Is most of the loan growth tied to Marquette?

HAGEDORN: Obviously, the growth metrics are being influenced by the acquisition — but even if you back that out, [first-quarter] organic growth on loans was 16% [from a year earlier]. That's strong.

KEMPER: We liked where we were, [with fees] driving performance. So it's not a desired outcome, but the diversity is great.

When Scout ran into trouble, analysts said it exposed inefficiencies at UMB. Is that a fair assessment?

KEMPER:You have to take the last decade in three phases for us. Up to the crisis, we were rebuilding our model for growth. Then you hit the crisis — our quality came through, and our investors and analysts liked our story even better.

The analyst community has short memories, which I think is unfair.
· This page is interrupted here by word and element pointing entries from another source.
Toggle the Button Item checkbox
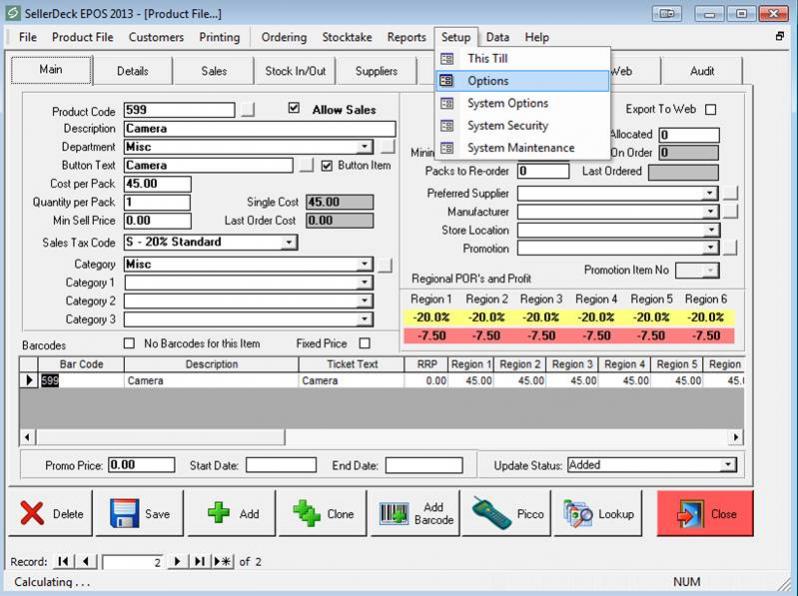Screen dimensions: 798x596 [x=327, y=165]
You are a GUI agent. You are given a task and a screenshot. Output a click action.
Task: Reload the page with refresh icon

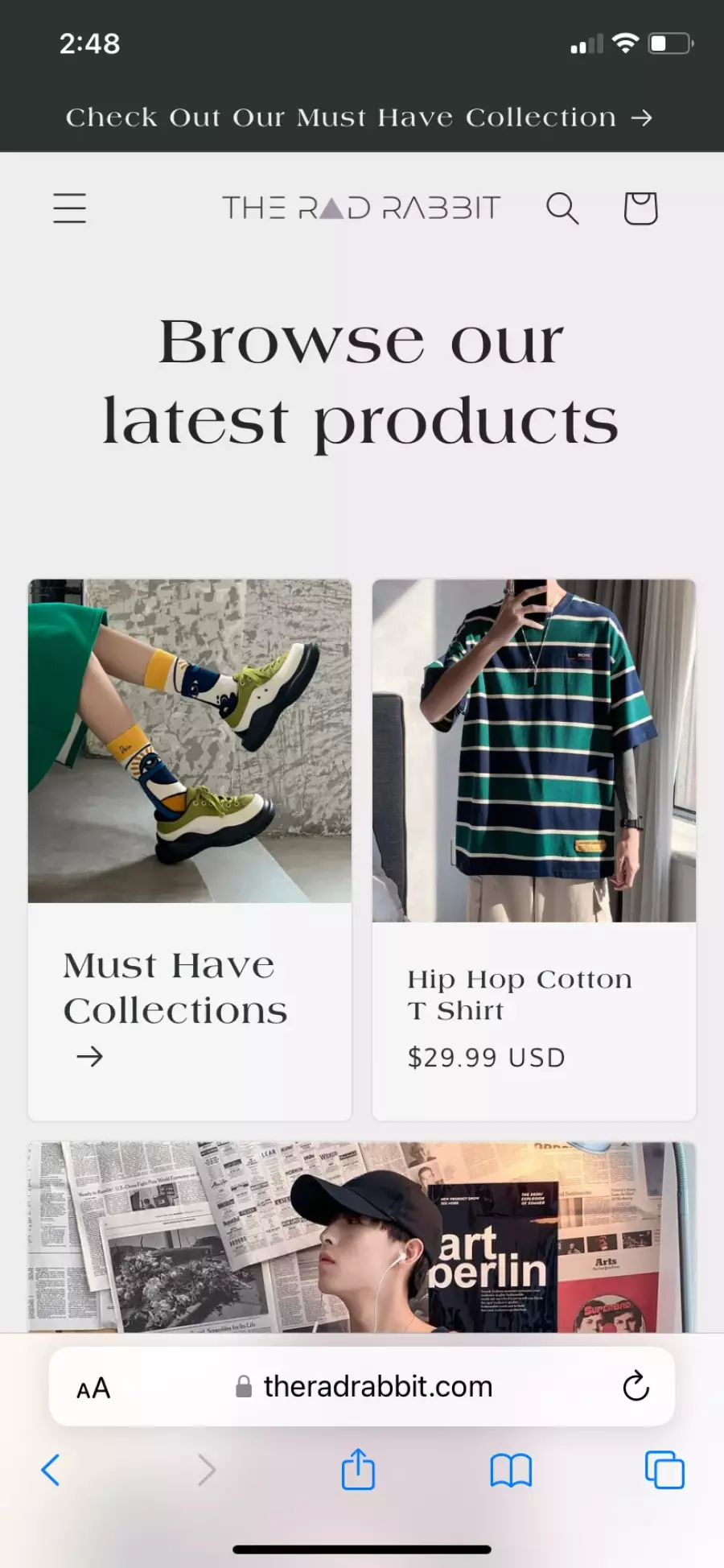(636, 1386)
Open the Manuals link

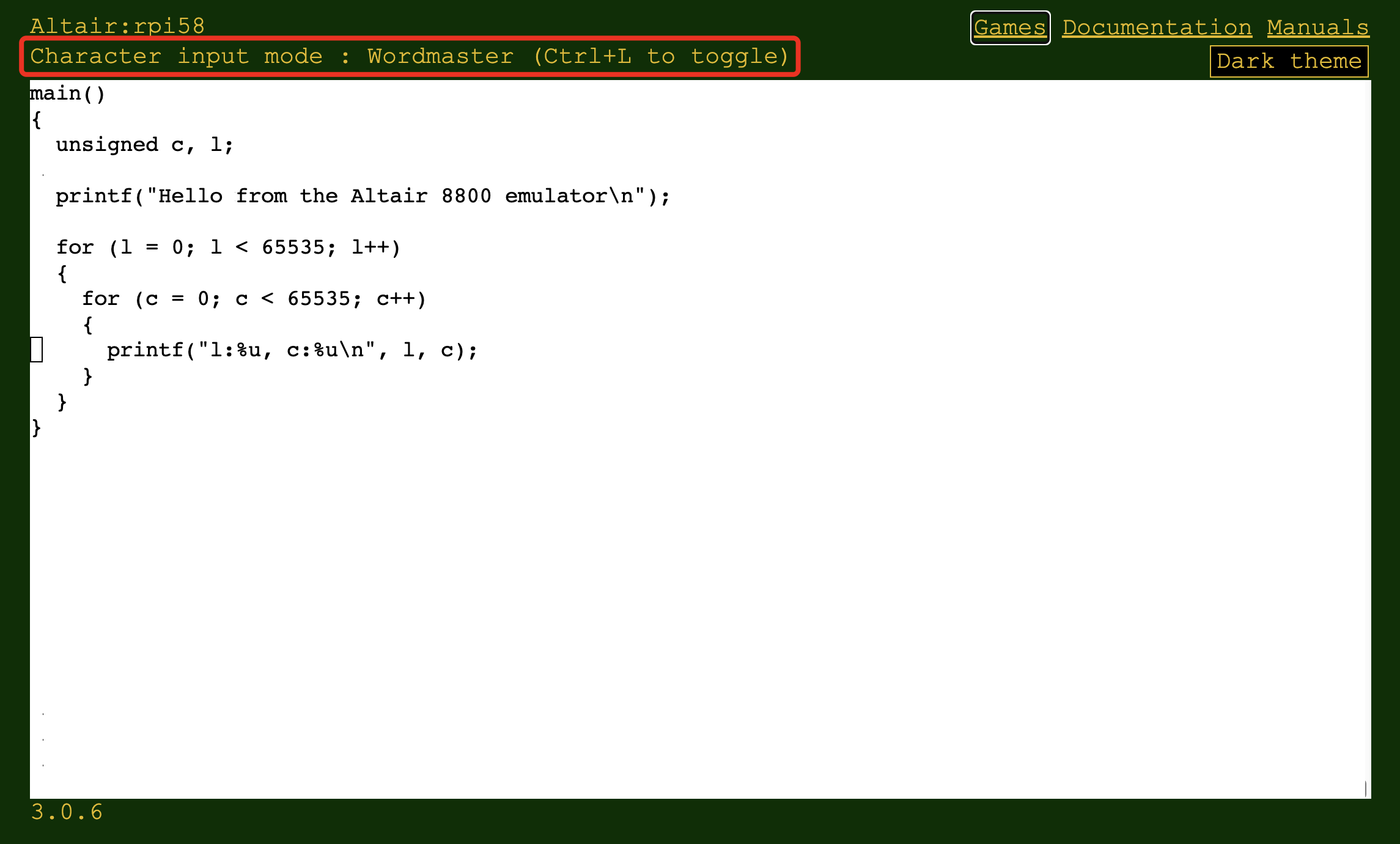[x=1317, y=28]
Looking at our peer group, they're all coming off a floor [since the financial crisis]. Their growth rates are high [compared to UMB].

Then you had regulatory and compliance costs, and persistent low interest rates.

From a model perspective, we, unlike most banks, had half of our assets in fixed income. I had been managing our company for a raising rate environment, and I was committed to that. … I probably held onto that strategy longer than I should have. Most companies can operate with one or two headwinds without changing course, but when you have four of them hitting you at the same time, it necessitates change.

Are there any cost-cutting examples?

KEMPER: It's absolutely everything. We have a program in our company called "Bright Ideas" which started in the fourth quarter. We've had more than 200 ideas submitted from janitors, mailroom employees, everybody.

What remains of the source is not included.